### [Texte étudié]
/---

Pas de comportement réellement halluciné
Bruno Millet professeur de psychiatrie à Rennes : "Le patient présente une psychopathologie atypique. Difficile d'affirmer un système psychotique hallucinatoire sans possibilité d'en vérifier l'authenticité. D'évidence, il manifeste un refus de l'autorité, un complexe de frustration. Il est impossible d'éliminer un complexe psychotique délirant..." "Tony Meilhon ne présente pas devant les personnels soignants d'un comportement réellement halluciné".Vincent Alric, médecin psychiatre à Saint-Nazaire a eu plus de chance que ses collègues, "J'ai pu conduire plusieurs entretiens avec Mr Meilhon. Pas facile au début, puis au fur et à mesure du temps, il se livre. Mr Meilhon présente une vision idéalisée de la vie avec sa mère, une vie qui se serait dégradée avec l'arrivée d'un beau-père violent selon lui. L'examen ayant été conduit à l'âge de 30 ans dont 13 passés en prison, le souvenir de l'enfance est altéré".
"Il présente une image valorisée de lui même, il a une bonne image de lui même, et il évoque un rapport aux femmes particulier.
Il dit de lui : je suis beaucoup émotionnel, j'aime pas le mensonge, et quand j'ai bu, je peux devenir méchant !
Il projette sur les autres ses propres difficultés, il fait preuve de comportement violent, de sadisme, ne semble plus avoir de moralité et de remords..."
Une personnalité victime des autres
Fulbert Jadech a eu l'occasion à plusieurs reprises depuis 1999 et dans plusieurs affires de rencontrer Tony Meilhon : "il est dans cette persuasion ou auto-persuasion qu'on a saboté son existence". "J'en veux à ma mère et à mon beau père de ne pas m'avoir aidé et de m'avoir fait placer. Devant le juge, ma mère pleurait cette conne, et par derrière elle s'en foutait". "Difficile de savoir si c'est la réalité mais c'est son vécu" !"Mr Meilhon sait que lorsqu'on agit dans la transgression grave, on risque de se faire réprimer. Lorsque je rencontre le Tony Meilhon de 2011, je n'ai pas le sentiment qu'il ait eu aucun changement d'avec celui de 1999... Qu'est-ce que j'aurais pu mentionner... que ce n'est pas idéal, mais de quel moyen dispose t-on pour rectifier la trajectoire insatisfaisante, d'un adulte qui ne ne coopère pas" !

\---

### [Données]
/---

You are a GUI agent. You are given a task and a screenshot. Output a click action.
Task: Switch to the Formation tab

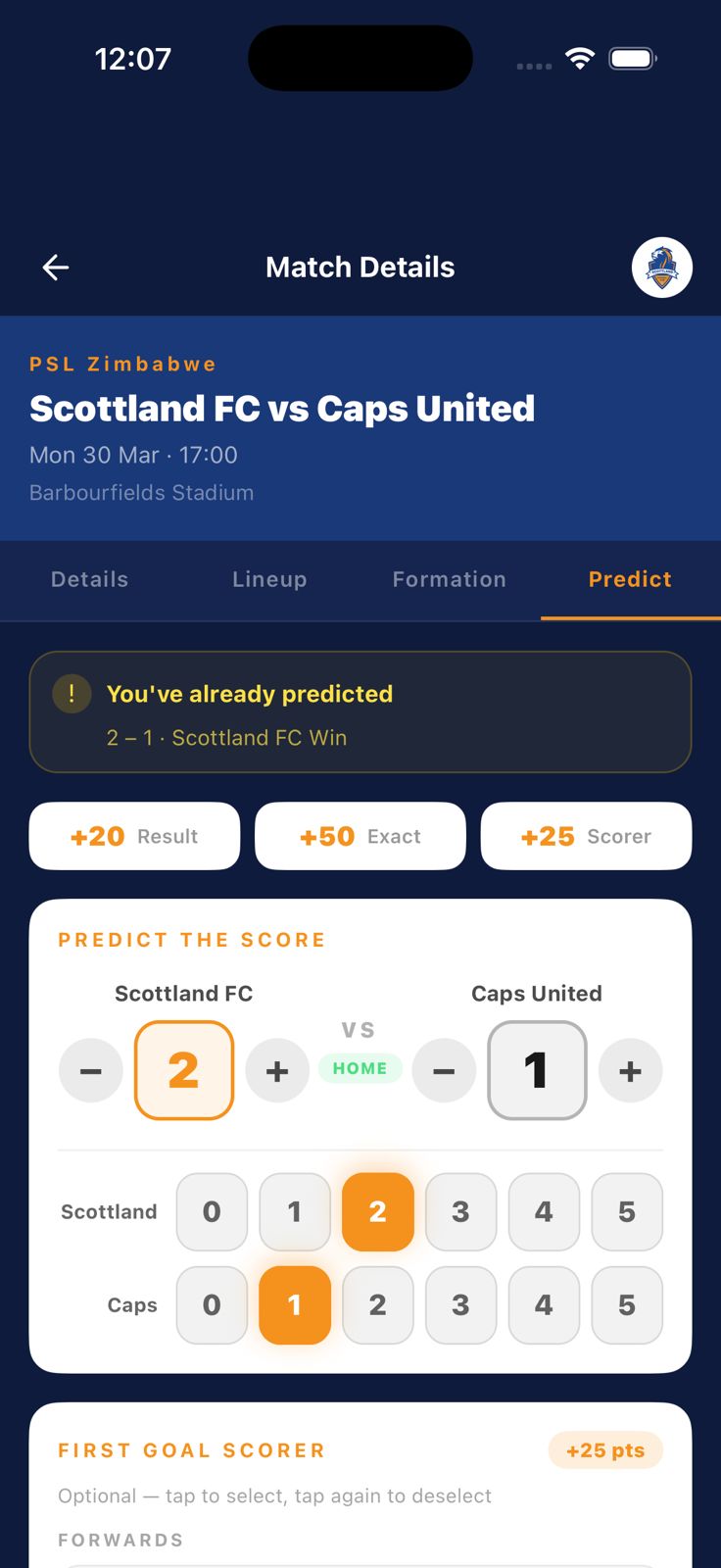click(449, 579)
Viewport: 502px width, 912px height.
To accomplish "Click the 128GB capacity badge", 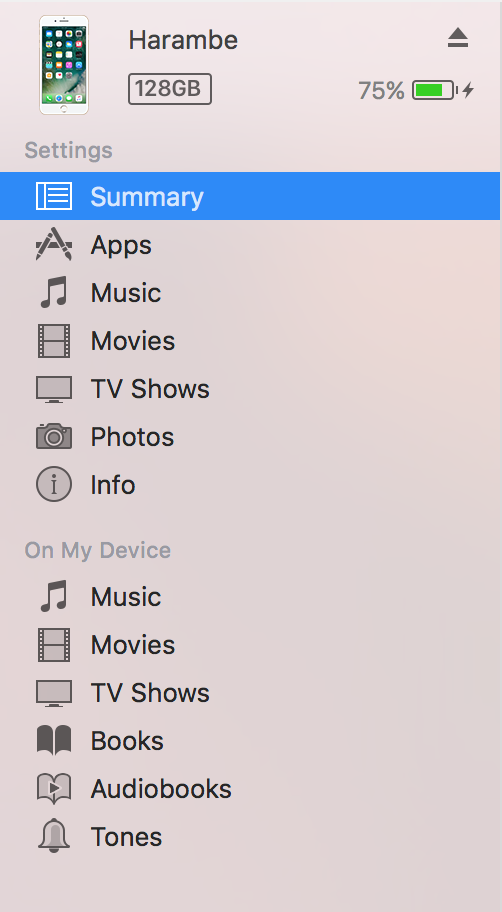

\---

### [Consigne]
D'après le texte étudié, combien d'années Tony Meilhon avait-il passées en prison au moment de l'examen conduit par Vincent Alric ?

### [Réponse]
Il avait passé 13 ans en prison, l'examen ayant eu lieu à ses 30 ans.